Ultimately Ben was able to have his first BCG in Baton Rouge on April 26, and it went routinely. For most of us (except HK in Toronto), the very first BCG is a non-event, and so is the second one. From #3 and forwards things start to get interesting. Ben reports that he had no side effects, and that my relaxation techniques were effective. He also had some stern words with the doctor and staff, telling them he would overlook the poor start, but he expected better care in the future. And that he would be watching and participating. All were in agreement. When he returned a week later, they again reported an "infection" as indicated by leukocytes in the urine sample. While presence of leukocytes indicates abnormality in the sample, it is perfectly normal for post TURBT and post-BCG samples. But the doctor misinterpreted it as infection and Ben was sent home. He visited twice a week for two weeks to get his second BCG, only to be sent home each time.
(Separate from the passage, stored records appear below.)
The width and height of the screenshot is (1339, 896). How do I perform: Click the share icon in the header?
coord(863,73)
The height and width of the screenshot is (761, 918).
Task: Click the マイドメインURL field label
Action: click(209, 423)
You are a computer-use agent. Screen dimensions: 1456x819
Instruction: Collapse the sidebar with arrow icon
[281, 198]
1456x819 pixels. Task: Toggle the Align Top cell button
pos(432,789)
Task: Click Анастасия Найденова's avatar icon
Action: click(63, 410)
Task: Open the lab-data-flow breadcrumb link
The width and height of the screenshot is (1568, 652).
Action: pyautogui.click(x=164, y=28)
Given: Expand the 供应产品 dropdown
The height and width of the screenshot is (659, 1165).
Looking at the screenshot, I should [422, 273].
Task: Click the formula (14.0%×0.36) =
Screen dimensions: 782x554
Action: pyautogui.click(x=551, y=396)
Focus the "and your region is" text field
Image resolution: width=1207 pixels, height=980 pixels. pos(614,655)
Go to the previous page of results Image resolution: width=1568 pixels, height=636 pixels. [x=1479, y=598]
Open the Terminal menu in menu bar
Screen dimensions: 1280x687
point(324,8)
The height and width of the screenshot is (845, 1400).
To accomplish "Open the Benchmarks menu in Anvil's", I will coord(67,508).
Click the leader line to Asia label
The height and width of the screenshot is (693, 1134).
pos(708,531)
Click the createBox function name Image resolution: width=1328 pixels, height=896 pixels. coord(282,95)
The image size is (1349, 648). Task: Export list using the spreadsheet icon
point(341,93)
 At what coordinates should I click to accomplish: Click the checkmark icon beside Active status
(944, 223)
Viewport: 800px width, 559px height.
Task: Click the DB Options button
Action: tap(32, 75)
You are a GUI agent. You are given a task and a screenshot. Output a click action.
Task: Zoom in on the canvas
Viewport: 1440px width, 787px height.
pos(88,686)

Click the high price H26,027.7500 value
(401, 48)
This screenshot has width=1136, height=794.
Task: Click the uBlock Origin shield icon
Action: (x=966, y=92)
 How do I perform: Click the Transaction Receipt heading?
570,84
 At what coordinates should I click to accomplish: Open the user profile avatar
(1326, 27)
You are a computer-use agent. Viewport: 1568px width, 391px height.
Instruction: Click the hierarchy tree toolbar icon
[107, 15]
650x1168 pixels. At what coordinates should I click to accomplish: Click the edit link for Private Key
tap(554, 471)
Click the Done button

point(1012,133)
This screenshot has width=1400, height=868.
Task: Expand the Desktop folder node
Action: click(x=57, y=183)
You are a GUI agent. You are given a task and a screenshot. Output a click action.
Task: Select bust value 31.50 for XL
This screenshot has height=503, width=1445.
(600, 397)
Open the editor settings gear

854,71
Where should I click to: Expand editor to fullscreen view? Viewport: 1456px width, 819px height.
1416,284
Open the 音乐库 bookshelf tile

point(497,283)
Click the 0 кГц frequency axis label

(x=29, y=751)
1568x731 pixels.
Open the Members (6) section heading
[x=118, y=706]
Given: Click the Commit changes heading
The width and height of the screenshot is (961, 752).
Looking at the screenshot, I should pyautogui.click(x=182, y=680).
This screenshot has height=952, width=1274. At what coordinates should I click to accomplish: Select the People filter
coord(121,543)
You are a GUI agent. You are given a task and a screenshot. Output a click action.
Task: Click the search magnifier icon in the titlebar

Ben called his urologist in New Orleans and complained. On his next visit, the incompetent urologist in Baton Rouge told him, "I don't know what to do. You should go to New Orleans where they do know how to proceed."
Ben made the two and a half hour drive to New Orleans to get his second BCG instillation from his original doctor on May 13, over two weeks after the first. The good news is that it was also uneventful. The bad news is that the doctor decided not to count the first one in Baton Rouge, so he has to do 5 more. And now for the truly weird part. I asked Ben, "Since you have a 2.5 hour drive home, and you must begin biohazard handling after 2 hours, do you spend the night in New Orleans?" Absolutely not. Ben is truly the Mobile Biohazard Man. After two hours he and his wife pull over to the roadside and conduct Biohazard operations. Ben describes it in his own words:
"We have my SUV rigged like an ambulance...pretty funny to see. We get one of those urinals and big red biohazard bag from doctor's office, bottle of bleach, wipes, gloves, etc. Then when time comes, we just pull over. I will probably get arrested before its all over. Only thing that we need is one of those flashing yellow lights for roof mount."
Priceless. I told Ben that if he would send a picture, I would blog about it. And so here we have it. Ben F. from Louisiana and his mobile Biohazard Station!